And beyond that is the Golden Hall (Salon Dorado), where Javier explains that all that glitters really is gold. Modelled on the halls at Versailles, the chandeliers are reflected in mirrors to infinity and the walls are painted in 24-carat gold leaf and gold powder. It is here that Javier points out a dull golden square next to one of the mirrors. It looks like a mistake until he reveals that it has been left like that to show what the walls were like – thanks to 100 years of pollution and smoking – before the most recent renovations.

Later, in the lushly decorated horseshoe-shaped auditorium, which features a wonderfully colourful ceiling dome painting of Commedia Dell'Arte characters by Argentine artist Raul Soldi and seats 2478 (with room for 300 standing on the upper levels), we are treated to an example of the amazing acoustics as a cleaner goes about his business with a vacuum cleaner. It can, indeed, be heard everywhere.

Frankly, what I know about opera can be written on the head of Madama Butterfly's chopstick but the Teatro Colon tour is worth 50 minutes of any tourist's time in Buenos Aires.

The writer travelled courtesy of Captain's Choice.

TRIP NOTES

MORE INFORMATION

teatrocolon.org.ar/en

argentina.travel

GETTING THERE

A Captain's Choice Carnival and Caribbean cruise on the Silver Shadow departs Buenos Aires from February 7, 2015, visiting Brazil, French Guiana and Barbados.

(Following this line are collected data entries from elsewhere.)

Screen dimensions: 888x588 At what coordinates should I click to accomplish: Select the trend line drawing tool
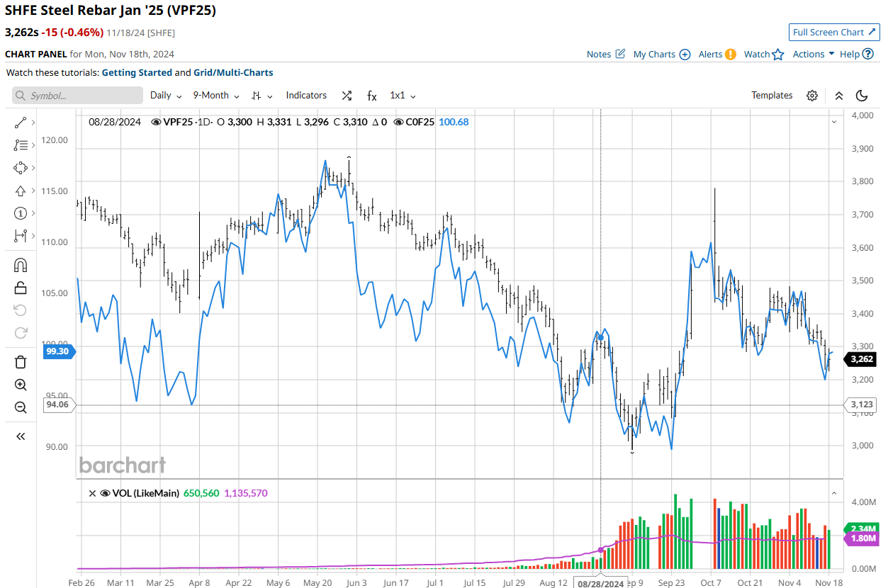(21, 123)
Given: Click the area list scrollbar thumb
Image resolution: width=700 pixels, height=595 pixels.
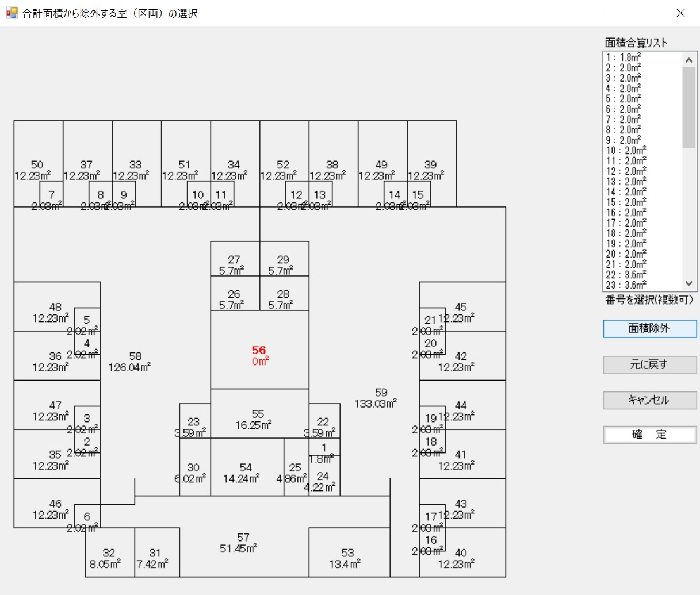Looking at the screenshot, I should 688,107.
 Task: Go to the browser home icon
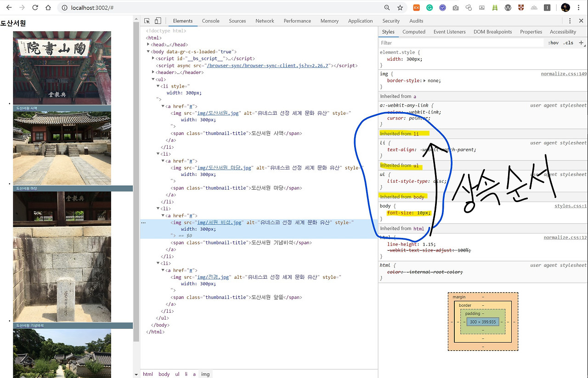click(48, 7)
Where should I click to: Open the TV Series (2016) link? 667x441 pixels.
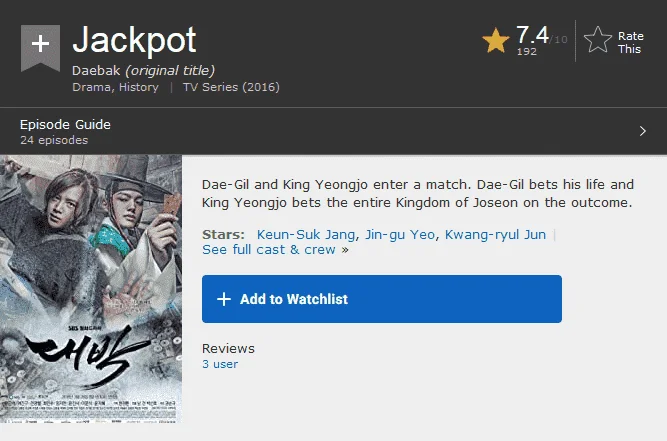[231, 87]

See captainschoice.com.au for more details or call 1800 650 738.

Captain's Choice prices include airfares from Sydney, Melbourne or Brisbane with Qantas Airways. Prices from other cities are available on request.

STAYING THERE

The 23-floor Park Tower Hotel is at Avenida Leandro N. Alem, Buenos Aires, just one kilometre from the Teatro Colon and the centre of the city. Rooms start at US$299 ($A343) a night (including breakfast). See luxurycollection.com/parktower

SEE + DO

Teatro Colon is at Tucumán 1171 (Pasaje de Carruajes). Tours start at 9am and go every 15 minutes until 4.45pm, Mon-Sun, including holidays (except May 1, Dec 24-25 and Dec 31-Jan 1). Tours are suspended 10am-1.30pm when there are admission-free performances on Sundays, so check before you go. If performances are scheduled for the afternoon the last guided tour will depart at 3pm. Tours cost 150 pesos (about $A20).

Going to Buenos Aires and not taking in a tango show is like going to Paris and not visiting the Eiffel Tower. The Esquina Carlos Gardel is excellent, eye-popping – and they feed you as well. Visit esquinacarlosgardel.com.ar for more details.

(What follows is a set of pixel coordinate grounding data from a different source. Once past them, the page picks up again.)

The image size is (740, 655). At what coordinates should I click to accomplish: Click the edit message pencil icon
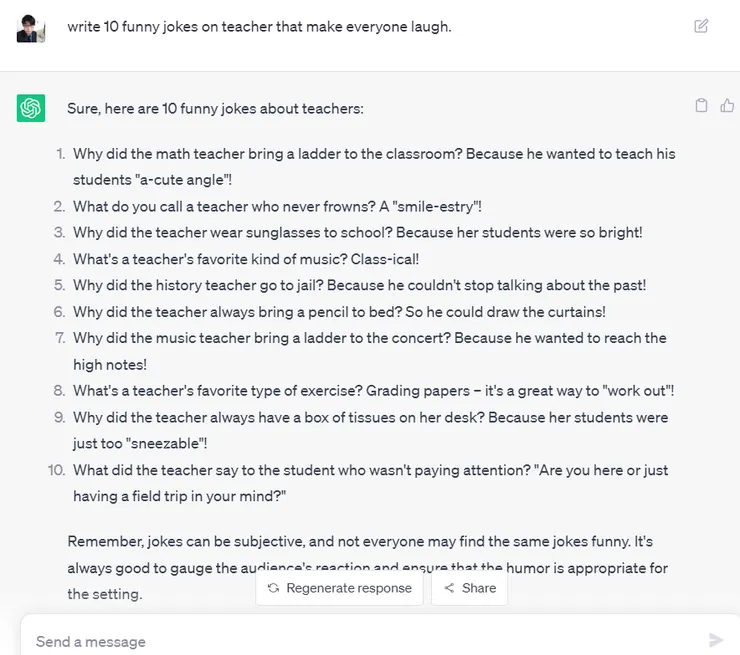[x=701, y=26]
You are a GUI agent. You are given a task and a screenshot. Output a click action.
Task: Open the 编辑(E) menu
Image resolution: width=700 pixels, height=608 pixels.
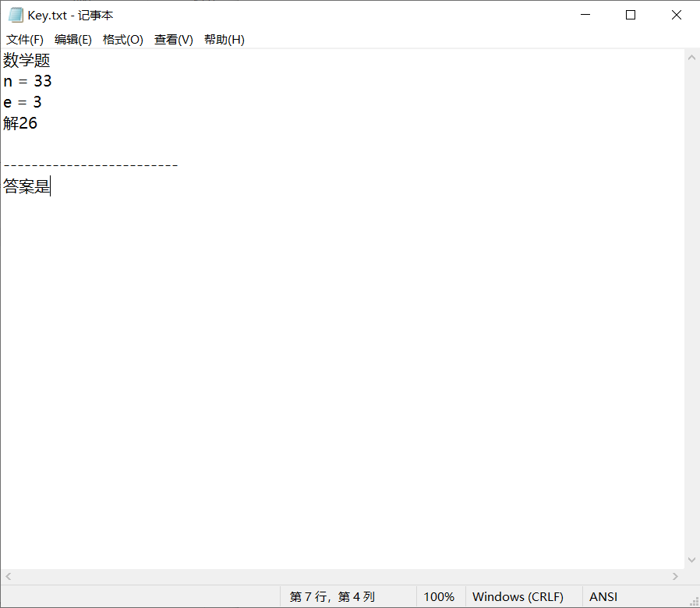[x=73, y=40]
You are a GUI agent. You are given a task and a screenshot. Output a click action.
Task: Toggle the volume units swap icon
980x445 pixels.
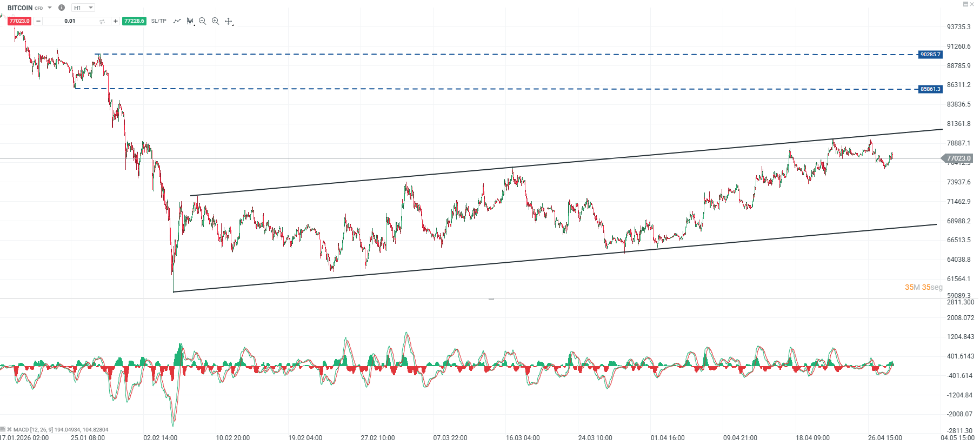click(x=102, y=21)
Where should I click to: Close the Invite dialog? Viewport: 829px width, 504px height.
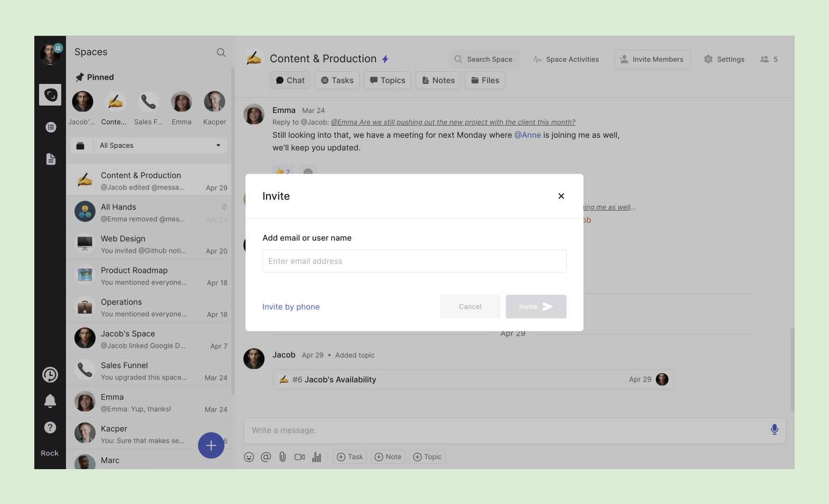point(561,196)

Make time to visit the wonderful El Ateneo Grand Splendid bookshop – said to be one of the most beautiful bookshops in the world. El Ateneo Grand Splendid is at Avenida Santa Fe 1860, between Riobamba and Callao, Recoleta, Buenos Aires. Open: Monday to Thursday 9am to 10pm; Friday and Saturday 9am to midnight; Sunday noon-10pm.